What the task requires:
Pictures are not part of the copy. Write out exactly the lines from the line with "Switch to the NameToVelocity editor tab" through the end of the entries below.

Data listing:
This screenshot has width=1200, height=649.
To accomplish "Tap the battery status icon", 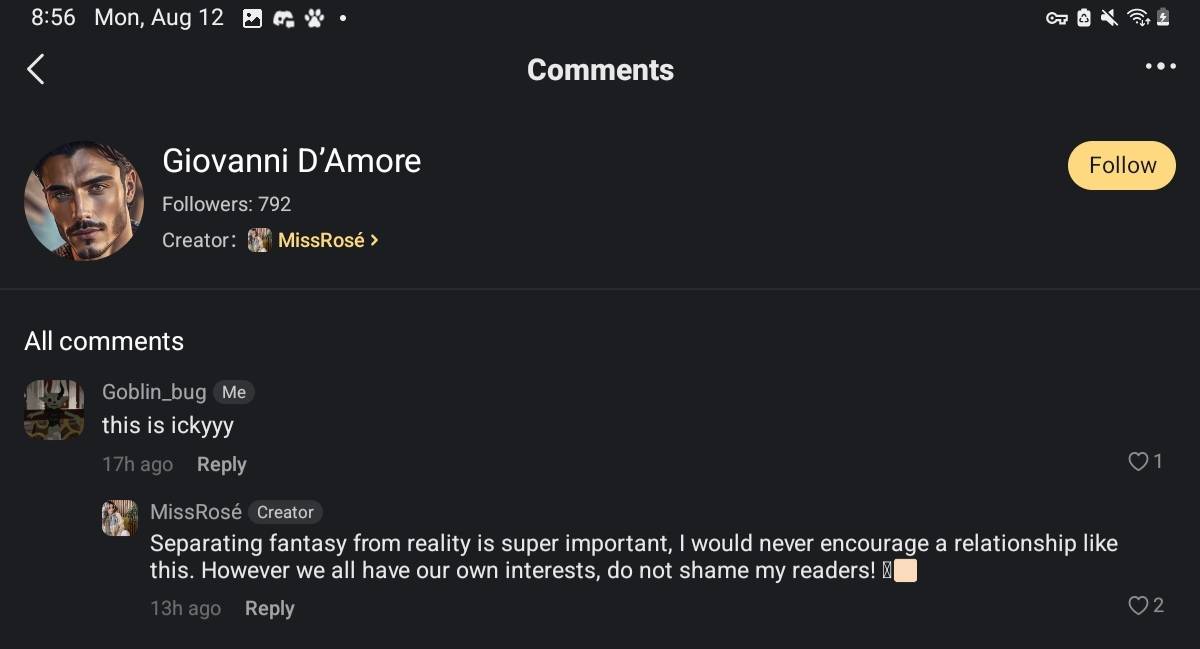I will [1163, 18].
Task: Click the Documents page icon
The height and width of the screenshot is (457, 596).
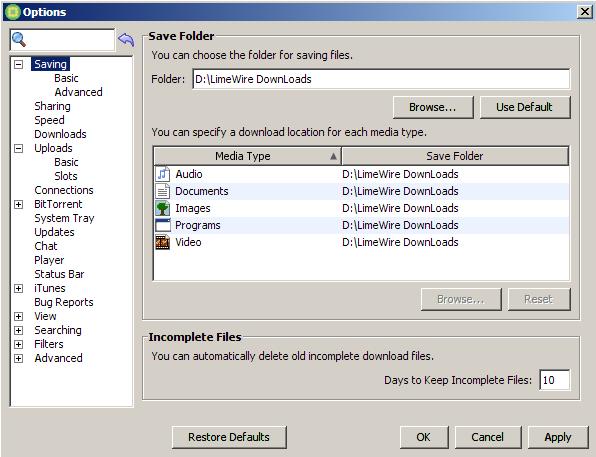Action: click(x=163, y=191)
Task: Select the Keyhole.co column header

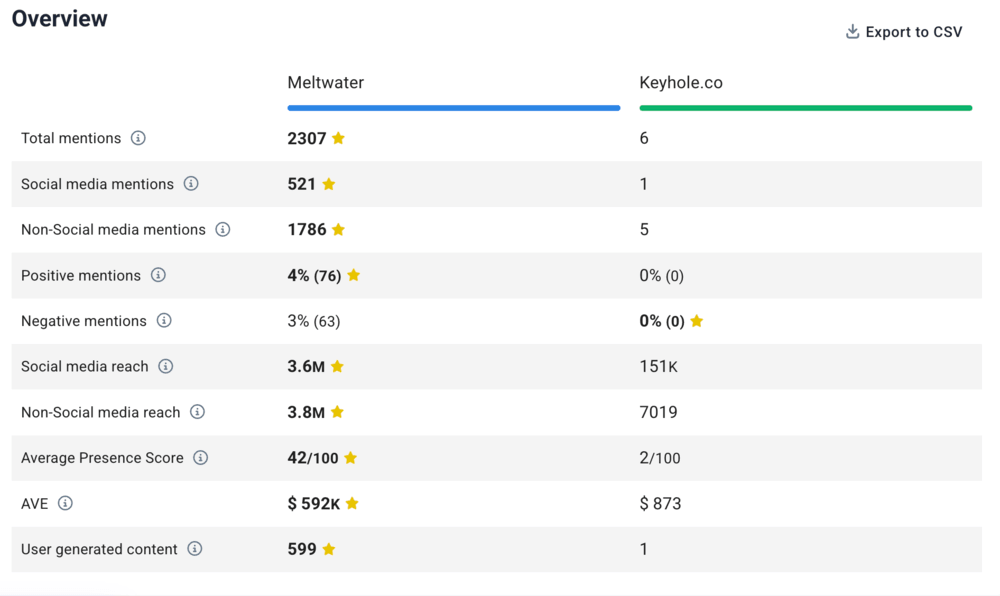Action: coord(681,83)
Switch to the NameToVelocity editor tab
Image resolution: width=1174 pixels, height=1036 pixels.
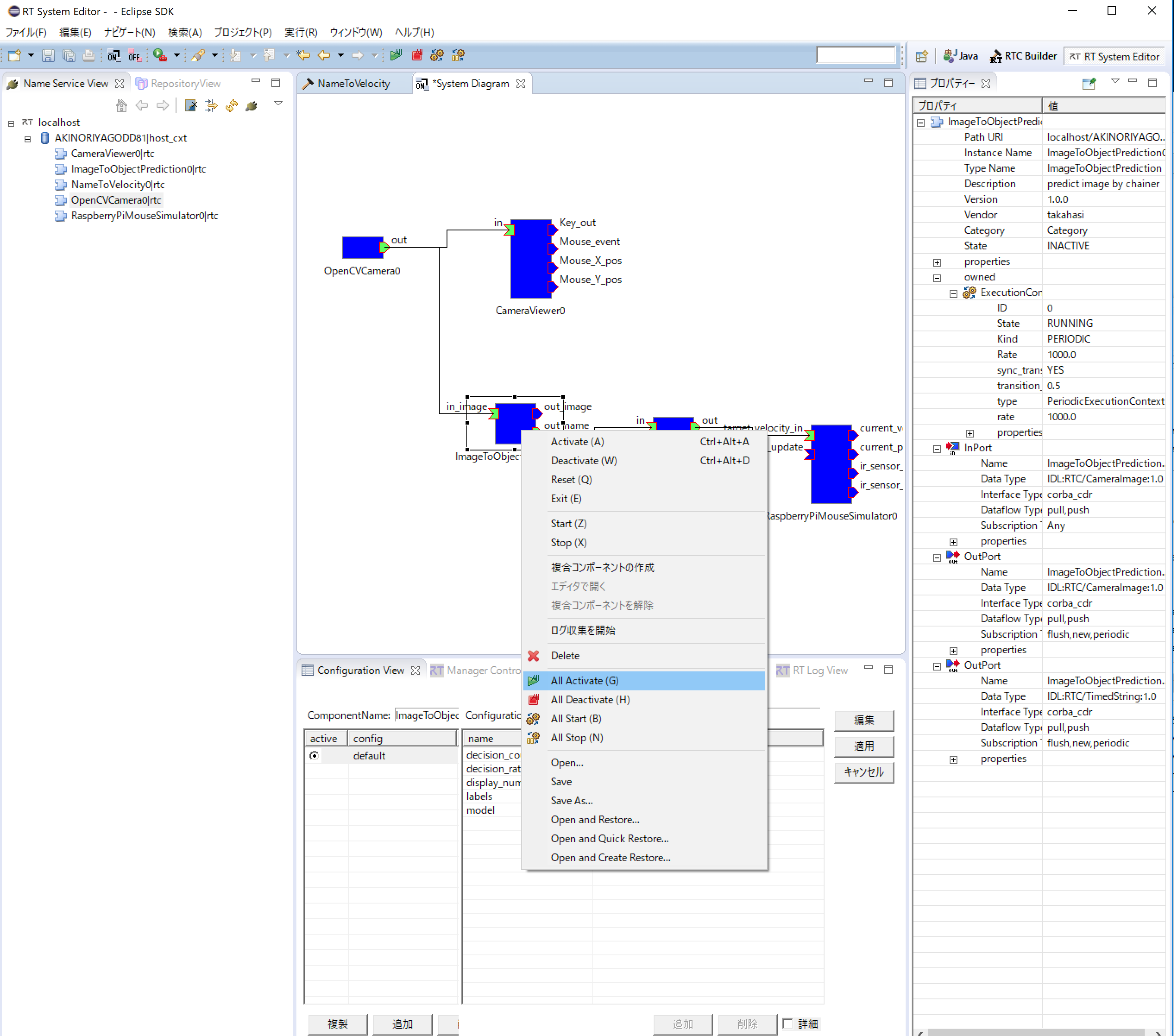[353, 84]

Task answer:
Switch to the NameToVelocity editor tab
Image resolution: width=1174 pixels, height=1036 pixels.
[353, 84]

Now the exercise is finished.